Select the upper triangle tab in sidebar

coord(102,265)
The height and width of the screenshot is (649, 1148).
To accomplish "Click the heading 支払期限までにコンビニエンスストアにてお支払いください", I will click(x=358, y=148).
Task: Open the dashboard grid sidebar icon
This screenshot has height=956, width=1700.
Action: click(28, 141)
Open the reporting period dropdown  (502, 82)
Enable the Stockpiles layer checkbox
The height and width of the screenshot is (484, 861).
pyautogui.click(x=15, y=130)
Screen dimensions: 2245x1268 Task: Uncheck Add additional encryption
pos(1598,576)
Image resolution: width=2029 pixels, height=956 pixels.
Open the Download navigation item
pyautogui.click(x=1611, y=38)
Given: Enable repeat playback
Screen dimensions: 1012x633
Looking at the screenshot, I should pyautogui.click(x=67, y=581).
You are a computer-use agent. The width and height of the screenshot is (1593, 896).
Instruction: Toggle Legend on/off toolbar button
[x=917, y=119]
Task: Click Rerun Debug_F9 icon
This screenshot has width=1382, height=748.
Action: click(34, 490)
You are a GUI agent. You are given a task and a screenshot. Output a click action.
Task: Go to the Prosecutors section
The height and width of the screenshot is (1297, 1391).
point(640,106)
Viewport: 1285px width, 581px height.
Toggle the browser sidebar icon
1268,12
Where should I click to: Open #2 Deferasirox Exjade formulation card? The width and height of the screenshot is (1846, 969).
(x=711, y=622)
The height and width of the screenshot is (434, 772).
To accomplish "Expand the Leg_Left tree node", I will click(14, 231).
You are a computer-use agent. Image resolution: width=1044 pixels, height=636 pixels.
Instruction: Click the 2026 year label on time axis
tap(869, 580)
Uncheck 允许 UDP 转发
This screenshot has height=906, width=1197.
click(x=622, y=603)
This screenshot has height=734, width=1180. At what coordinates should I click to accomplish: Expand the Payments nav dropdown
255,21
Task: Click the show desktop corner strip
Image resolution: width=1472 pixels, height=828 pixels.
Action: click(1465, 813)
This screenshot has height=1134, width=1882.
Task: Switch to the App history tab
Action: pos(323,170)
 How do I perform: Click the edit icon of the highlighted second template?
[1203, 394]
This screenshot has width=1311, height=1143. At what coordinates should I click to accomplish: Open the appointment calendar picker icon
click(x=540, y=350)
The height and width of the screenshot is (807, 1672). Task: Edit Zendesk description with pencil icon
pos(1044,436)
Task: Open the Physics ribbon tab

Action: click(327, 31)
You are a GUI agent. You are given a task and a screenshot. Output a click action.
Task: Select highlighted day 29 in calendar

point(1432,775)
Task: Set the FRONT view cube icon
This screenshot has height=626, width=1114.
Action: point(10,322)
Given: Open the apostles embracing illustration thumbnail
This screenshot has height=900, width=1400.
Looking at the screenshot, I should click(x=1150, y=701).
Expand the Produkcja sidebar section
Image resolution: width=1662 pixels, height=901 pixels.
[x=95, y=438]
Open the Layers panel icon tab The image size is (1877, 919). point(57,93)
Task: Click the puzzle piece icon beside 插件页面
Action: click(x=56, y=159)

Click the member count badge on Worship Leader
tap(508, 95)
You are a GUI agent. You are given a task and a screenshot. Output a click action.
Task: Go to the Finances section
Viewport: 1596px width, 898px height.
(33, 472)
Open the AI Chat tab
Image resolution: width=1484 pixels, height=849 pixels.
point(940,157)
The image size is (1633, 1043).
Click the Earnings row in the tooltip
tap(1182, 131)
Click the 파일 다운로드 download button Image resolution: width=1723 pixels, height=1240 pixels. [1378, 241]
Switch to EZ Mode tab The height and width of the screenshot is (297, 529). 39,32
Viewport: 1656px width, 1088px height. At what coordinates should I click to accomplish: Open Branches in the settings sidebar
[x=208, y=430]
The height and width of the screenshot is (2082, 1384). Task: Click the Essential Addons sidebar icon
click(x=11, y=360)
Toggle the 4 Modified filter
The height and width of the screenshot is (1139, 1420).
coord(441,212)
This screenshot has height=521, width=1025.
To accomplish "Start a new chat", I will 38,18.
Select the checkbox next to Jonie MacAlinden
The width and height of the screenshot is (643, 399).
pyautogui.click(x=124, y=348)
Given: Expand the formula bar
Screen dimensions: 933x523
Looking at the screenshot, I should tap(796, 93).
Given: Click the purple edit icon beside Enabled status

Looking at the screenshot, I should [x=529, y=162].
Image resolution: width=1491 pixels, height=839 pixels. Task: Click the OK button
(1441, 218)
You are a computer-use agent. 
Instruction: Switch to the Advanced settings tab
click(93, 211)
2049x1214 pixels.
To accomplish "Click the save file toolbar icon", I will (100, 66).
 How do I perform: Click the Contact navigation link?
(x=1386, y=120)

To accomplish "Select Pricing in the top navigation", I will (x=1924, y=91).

------

-- WORK INSTRUCTIONS --
Set down the whole listing once more, exactly as it appears.

-- RESPONSE TO THIS EXERCISE --
Select the upper triangle tab in sidebar

coord(102,265)
The height and width of the screenshot is (649, 1148).
To accomplish "Click the heading 支払期限までにコンビニエンスストアにてお支払いください", I will click(x=358, y=148).
Task: Open the dashboard grid sidebar icon
This screenshot has height=956, width=1700.
Action: click(28, 141)
Open the reporting period dropdown  (502, 82)
Enable the Stockpiles layer checkbox
The height and width of the screenshot is (484, 861).
pyautogui.click(x=15, y=130)
Screen dimensions: 2245x1268 Task: Uncheck Add additional encryption
pos(1598,576)
Image resolution: width=2029 pixels, height=956 pixels.
Open the Download navigation item
pyautogui.click(x=1611, y=38)
Given: Enable repeat playback
Screen dimensions: 1012x633
Looking at the screenshot, I should pyautogui.click(x=67, y=581).
You are a computer-use agent. The width and height of the screenshot is (1593, 896).
Instruction: Toggle Legend on/off toolbar button
[x=917, y=119]
Task: Click Rerun Debug_F9 icon
This screenshot has width=1382, height=748.
Action: click(34, 490)
You are a GUI agent. You are given a task and a screenshot. Output a click action.
Task: Go to the Prosecutors section
The height and width of the screenshot is (1297, 1391).
point(640,106)
Viewport: 1285px width, 581px height.
Toggle the browser sidebar icon
1268,12
Where should I click to: Open #2 Deferasirox Exjade formulation card? The width and height of the screenshot is (1846, 969).
(x=711, y=622)
The height and width of the screenshot is (434, 772).
To accomplish "Expand the Leg_Left tree node", I will click(14, 231).
You are a computer-use agent. Image resolution: width=1044 pixels, height=636 pixels.
Instruction: Click the 2026 year label on time axis
tap(869, 580)
Uncheck 允许 UDP 转发
This screenshot has height=906, width=1197.
click(x=622, y=603)
This screenshot has height=734, width=1180. At what coordinates should I click to accomplish: Expand the Payments nav dropdown
255,21
Task: Click the show desktop corner strip
Image resolution: width=1472 pixels, height=828 pixels.
Action: click(1465, 813)
This screenshot has height=1134, width=1882.
Task: Switch to the App history tab
Action: pos(323,170)
 How do I perform: Click the edit icon of the highlighted second template?
[1203, 394]
This screenshot has width=1311, height=1143. At what coordinates should I click to accomplish: Open the appointment calendar picker icon
click(x=540, y=350)
The height and width of the screenshot is (807, 1672). Task: Edit Zendesk description with pencil icon
pos(1044,436)
Task: Open the Physics ribbon tab

Action: click(327, 31)
You are a GUI agent. You are given a task and a screenshot. Output a click action.
Task: Select highlighted day 29 in calendar

point(1432,775)
Task: Set the FRONT view cube icon
This screenshot has height=626, width=1114.
Action: point(10,322)
Given: Open the apostles embracing illustration thumbnail
This screenshot has height=900, width=1400.
Looking at the screenshot, I should click(x=1150, y=701).
Expand the Produkcja sidebar section
Image resolution: width=1662 pixels, height=901 pixels.
[x=95, y=438]
Open the Layers panel icon tab The image size is (1877, 919). point(57,93)
Task: Click the puzzle piece icon beside 插件页面
Action: click(x=56, y=159)

Click the member count badge on Worship Leader
tap(508, 95)
You are a GUI agent. You are given a task and a screenshot. Output a click action.
Task: Go to the Finances section
Viewport: 1596px width, 898px height.
(33, 472)
Open the AI Chat tab
Image resolution: width=1484 pixels, height=849 pixels.
point(940,157)
The image size is (1633, 1043).
Click the Earnings row in the tooltip
tap(1182, 131)
Click the 파일 다운로드 download button Image resolution: width=1723 pixels, height=1240 pixels. [1378, 241]
Switch to EZ Mode tab The height and width of the screenshot is (297, 529). 39,32
Viewport: 1656px width, 1088px height. At what coordinates should I click to accomplish: Open Branches in the settings sidebar
[x=208, y=430]
The height and width of the screenshot is (2082, 1384). Task: Click the Essential Addons sidebar icon
click(x=11, y=360)
Toggle the 4 Modified filter
The height and width of the screenshot is (1139, 1420).
coord(441,212)
This screenshot has height=521, width=1025.
To accomplish "Start a new chat", I will 38,18.
Select the checkbox next to Jonie MacAlinden
The width and height of the screenshot is (643, 399).
pyautogui.click(x=124, y=348)
Given: Expand the formula bar
Screen dimensions: 933x523
Looking at the screenshot, I should tap(796, 93).
Given: Click the purple edit icon beside Enabled status

Looking at the screenshot, I should [x=529, y=162].
Image resolution: width=1491 pixels, height=839 pixels. Task: Click the OK button
(1441, 218)
You are a computer-use agent. 
Instruction: Switch to the Advanced settings tab
click(93, 211)
2049x1214 pixels.
To accomplish "Click the save file toolbar icon", I will (100, 66).
 How do I perform: Click the Contact navigation link?
(x=1386, y=120)

To accomplish "Select Pricing in the top navigation", I will (x=1924, y=91).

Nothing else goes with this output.